Last year there was another such hospitalization (don’t get me started about Easter and triggers) at a different hospital. During that stay I also unexpectedly collapsed in weakness from Myasthenia Gravis symptoms. I received prompt help in that case from a psych nurse nearby. A few months before that I collapsed at a private doctor’s office. The confused office staff helped me fairly quickly. It just shows that it’s a roll of the dice as to what type of staff you’ll get at any hospital or even doctor’s office.
Injury from Falling
One thing I have learned from collapsing from Myasthenia Gravis is to stay calm. Generally as long as I’ve stayed put afterwards, symptoms have not worsened any further.
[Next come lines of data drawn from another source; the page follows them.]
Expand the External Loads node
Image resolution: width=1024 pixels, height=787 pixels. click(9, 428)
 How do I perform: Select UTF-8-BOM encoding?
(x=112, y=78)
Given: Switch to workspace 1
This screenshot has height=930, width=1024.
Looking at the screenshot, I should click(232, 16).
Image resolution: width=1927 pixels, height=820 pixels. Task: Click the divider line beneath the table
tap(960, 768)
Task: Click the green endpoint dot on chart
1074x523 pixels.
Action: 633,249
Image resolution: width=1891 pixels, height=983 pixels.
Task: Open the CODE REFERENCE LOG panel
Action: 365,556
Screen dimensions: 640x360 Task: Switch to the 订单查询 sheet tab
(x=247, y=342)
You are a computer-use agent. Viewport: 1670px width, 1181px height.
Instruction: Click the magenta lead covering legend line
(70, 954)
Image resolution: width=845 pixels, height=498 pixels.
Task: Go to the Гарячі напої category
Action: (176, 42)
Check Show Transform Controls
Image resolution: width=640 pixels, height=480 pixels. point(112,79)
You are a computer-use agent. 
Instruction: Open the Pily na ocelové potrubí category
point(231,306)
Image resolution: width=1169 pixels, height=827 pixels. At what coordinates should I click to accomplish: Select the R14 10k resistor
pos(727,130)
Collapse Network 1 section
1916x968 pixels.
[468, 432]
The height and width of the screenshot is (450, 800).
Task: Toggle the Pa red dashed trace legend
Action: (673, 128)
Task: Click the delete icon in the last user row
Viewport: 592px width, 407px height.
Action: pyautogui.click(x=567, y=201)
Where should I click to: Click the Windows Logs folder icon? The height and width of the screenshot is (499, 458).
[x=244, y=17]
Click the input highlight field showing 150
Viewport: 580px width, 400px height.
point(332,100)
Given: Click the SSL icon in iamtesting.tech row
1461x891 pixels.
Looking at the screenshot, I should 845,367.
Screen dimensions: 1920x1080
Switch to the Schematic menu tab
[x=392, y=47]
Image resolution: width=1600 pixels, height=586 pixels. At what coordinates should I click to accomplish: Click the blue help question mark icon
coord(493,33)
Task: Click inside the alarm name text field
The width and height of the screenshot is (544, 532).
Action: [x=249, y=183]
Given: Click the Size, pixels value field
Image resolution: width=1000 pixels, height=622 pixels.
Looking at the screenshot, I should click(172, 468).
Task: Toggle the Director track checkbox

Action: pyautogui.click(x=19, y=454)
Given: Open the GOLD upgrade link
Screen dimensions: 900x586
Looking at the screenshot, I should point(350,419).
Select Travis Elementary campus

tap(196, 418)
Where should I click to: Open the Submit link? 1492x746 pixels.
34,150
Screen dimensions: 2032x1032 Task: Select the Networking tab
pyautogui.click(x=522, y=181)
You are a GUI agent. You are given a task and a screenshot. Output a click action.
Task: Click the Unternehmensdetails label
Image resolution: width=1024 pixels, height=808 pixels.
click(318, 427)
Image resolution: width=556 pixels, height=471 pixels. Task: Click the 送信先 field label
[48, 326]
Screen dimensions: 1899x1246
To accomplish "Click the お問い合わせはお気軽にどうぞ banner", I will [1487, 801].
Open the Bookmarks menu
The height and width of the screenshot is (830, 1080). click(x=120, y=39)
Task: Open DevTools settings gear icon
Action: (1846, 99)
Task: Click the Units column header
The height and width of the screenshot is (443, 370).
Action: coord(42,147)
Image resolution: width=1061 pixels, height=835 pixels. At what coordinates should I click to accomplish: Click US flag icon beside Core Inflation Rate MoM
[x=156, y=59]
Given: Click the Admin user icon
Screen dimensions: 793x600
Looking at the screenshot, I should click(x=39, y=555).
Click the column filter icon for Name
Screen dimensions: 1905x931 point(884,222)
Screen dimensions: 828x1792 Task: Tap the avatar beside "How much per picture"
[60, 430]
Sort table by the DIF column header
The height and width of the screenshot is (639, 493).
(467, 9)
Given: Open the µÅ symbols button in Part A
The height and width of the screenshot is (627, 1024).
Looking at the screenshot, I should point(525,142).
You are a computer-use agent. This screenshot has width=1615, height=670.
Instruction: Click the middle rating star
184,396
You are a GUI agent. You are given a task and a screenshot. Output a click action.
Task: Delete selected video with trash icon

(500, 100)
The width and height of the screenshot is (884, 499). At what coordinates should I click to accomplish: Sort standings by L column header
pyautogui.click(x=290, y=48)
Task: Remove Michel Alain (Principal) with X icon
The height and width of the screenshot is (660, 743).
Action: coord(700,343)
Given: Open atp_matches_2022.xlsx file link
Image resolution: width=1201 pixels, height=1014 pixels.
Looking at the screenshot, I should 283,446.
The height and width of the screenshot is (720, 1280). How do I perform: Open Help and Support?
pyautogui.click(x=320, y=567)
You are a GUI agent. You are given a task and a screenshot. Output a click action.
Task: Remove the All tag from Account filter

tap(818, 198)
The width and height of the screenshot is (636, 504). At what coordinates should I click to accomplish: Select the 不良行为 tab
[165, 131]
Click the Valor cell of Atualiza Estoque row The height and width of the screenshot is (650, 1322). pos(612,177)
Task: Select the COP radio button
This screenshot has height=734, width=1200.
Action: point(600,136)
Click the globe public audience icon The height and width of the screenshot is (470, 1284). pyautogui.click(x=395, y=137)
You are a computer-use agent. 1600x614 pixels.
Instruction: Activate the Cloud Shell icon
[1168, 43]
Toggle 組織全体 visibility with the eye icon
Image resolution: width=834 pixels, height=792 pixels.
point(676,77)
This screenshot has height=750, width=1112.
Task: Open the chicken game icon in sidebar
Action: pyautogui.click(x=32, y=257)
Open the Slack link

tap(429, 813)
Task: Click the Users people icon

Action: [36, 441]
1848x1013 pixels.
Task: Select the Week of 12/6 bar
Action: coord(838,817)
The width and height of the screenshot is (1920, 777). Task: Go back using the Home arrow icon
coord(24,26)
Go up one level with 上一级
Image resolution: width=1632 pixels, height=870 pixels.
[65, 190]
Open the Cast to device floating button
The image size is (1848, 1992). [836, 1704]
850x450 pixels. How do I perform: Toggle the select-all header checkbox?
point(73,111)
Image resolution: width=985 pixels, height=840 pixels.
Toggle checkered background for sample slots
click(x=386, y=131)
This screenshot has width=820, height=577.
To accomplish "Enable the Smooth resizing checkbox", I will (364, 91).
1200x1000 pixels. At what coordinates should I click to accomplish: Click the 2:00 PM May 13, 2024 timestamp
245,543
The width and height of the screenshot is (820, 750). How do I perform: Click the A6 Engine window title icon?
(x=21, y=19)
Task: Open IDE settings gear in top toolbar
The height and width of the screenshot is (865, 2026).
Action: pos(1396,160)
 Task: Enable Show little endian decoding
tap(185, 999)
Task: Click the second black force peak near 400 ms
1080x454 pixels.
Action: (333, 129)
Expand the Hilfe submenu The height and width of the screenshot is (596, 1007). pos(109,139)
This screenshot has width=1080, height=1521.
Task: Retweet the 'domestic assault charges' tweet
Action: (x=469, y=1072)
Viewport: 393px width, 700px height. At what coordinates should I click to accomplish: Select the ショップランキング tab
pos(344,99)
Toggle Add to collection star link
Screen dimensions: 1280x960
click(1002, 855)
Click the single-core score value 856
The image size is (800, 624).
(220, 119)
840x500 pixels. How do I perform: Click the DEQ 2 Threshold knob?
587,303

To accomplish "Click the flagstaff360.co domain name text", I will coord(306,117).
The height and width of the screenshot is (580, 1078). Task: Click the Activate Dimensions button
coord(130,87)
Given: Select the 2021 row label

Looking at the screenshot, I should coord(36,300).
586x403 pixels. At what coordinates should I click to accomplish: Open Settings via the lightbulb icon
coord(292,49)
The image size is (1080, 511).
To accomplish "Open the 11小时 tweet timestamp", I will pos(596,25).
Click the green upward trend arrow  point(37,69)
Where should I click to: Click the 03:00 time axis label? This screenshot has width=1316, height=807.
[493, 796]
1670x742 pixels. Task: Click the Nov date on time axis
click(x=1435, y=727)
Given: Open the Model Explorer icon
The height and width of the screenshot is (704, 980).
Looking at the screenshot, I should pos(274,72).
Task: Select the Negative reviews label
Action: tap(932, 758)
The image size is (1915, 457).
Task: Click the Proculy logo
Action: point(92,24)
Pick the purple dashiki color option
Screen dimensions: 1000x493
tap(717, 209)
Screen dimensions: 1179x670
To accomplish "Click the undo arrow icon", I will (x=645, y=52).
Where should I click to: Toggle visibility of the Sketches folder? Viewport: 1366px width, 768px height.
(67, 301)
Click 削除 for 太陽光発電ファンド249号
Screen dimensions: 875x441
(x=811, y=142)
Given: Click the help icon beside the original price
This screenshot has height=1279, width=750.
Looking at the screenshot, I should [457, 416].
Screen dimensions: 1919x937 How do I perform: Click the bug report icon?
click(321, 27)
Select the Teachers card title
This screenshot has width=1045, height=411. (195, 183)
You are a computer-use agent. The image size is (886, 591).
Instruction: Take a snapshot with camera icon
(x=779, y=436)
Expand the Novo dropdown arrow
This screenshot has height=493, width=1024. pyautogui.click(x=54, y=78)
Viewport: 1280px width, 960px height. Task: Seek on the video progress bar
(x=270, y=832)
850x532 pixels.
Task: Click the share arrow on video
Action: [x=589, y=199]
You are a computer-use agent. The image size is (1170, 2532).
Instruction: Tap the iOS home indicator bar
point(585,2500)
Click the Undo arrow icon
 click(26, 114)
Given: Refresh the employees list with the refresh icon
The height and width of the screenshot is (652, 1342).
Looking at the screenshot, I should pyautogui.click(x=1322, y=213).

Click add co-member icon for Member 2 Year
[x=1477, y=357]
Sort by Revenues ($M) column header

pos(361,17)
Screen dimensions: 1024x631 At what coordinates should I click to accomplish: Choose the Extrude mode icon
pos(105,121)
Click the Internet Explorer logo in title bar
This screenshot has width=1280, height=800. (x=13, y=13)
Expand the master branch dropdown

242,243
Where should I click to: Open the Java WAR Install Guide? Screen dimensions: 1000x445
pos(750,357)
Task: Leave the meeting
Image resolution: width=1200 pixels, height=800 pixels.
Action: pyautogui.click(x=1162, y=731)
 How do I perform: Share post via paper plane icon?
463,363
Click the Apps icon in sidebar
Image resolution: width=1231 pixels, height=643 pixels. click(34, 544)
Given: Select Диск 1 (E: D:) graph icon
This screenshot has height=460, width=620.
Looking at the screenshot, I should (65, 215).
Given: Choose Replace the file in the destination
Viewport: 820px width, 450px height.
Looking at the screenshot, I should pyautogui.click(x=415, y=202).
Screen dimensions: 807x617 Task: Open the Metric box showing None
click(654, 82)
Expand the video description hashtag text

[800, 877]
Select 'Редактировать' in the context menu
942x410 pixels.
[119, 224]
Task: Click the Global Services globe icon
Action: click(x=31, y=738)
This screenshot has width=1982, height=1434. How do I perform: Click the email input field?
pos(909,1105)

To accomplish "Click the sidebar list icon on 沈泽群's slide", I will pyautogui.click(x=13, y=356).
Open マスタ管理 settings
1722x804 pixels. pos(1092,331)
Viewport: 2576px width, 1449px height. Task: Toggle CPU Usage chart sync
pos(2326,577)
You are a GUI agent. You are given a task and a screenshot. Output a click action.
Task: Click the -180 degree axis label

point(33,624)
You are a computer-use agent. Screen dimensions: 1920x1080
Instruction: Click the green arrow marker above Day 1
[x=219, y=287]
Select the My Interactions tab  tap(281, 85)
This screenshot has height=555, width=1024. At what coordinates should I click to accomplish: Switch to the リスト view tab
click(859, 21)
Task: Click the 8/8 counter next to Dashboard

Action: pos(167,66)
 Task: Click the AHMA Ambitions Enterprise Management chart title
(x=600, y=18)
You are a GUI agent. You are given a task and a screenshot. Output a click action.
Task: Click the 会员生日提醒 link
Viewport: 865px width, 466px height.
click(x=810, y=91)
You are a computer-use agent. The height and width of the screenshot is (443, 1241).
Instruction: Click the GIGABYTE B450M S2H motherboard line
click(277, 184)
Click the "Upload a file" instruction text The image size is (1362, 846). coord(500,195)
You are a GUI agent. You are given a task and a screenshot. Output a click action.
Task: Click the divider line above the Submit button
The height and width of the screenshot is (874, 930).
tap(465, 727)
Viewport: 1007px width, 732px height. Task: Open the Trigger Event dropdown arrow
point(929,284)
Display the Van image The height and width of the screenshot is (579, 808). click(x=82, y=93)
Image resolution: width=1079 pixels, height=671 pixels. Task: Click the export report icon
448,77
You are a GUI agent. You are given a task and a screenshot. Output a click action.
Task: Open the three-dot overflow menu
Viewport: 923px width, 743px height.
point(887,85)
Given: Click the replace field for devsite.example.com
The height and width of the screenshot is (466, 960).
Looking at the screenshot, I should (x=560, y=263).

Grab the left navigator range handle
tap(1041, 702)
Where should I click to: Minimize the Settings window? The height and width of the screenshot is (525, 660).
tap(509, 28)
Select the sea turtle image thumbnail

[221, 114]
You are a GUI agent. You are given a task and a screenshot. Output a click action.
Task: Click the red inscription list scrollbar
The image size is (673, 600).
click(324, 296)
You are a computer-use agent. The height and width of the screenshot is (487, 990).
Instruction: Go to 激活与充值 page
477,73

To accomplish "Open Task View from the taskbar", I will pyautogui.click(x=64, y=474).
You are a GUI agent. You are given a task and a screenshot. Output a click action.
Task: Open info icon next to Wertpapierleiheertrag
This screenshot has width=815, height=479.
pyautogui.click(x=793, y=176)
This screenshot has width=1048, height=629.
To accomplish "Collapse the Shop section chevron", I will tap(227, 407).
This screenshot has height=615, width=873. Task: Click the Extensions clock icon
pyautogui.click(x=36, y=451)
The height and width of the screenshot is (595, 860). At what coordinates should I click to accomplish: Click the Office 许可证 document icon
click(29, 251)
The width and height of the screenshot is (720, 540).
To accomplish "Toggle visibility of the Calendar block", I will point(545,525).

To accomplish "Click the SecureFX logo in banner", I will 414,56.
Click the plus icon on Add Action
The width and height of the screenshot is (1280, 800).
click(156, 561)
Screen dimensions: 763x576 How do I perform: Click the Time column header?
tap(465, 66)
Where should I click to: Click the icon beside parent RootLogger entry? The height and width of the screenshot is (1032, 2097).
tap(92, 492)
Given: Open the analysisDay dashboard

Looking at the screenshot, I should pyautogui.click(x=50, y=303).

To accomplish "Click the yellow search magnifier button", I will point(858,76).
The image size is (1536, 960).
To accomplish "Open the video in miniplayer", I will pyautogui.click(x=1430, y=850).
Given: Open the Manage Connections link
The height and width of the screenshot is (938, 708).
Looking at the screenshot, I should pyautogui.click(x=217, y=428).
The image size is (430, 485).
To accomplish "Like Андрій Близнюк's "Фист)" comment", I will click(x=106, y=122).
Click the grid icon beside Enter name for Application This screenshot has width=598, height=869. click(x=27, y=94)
I always make sure I have Mestinon on me (which is not permitted in hospitals). As long as I haven’t been in a hot room or outside in sunlight, I’ve been fine after collapsing. I just accept that I shouldn’t try walking for a while. Nonetheless, falls can cause injury. That is why patients with Myasthenia Gravis are tagged as FALL RISKS. Once I got a concussion once, collapsing into the seat of a car. The short walk in a hot parking lot was too much. Another time I twisted my ankle while collapsing forwards towards a place to sit.
I unfortunately don’t have a good answer as to how to prevent such misunderstandings. Misunderstandings are inevitable with this invisible disease – even when collapsing from weakness. One would just hope it wouldn’t be from medical professionals. Inform your nurses and techs of the FALL RISK when you meet them. When you’re sick in the hospital this is not always easy to do. Sadly it seems that there truly are enough patients purely seeking attention that there is often reason for healthcare workers to be skeptical. In hindsight, I wish I had just started screaming “HELP!” during the incident. In a setting that requires calm and quiet, this can be disruptive. I shouldn’t have had to resort to any of this, but in any type of hospital, medical workers often completely ignore wristbands.
Tattoos decorating scars are a bit trendy now. I sometimes dream of a tattoo with the words “Myasthenia Gravis” inked onto me in a suitably “street” font. My thymectomy scar would be the text’s baseline. Now I’m thinking getting the words “FALL RISK” might be more prudent.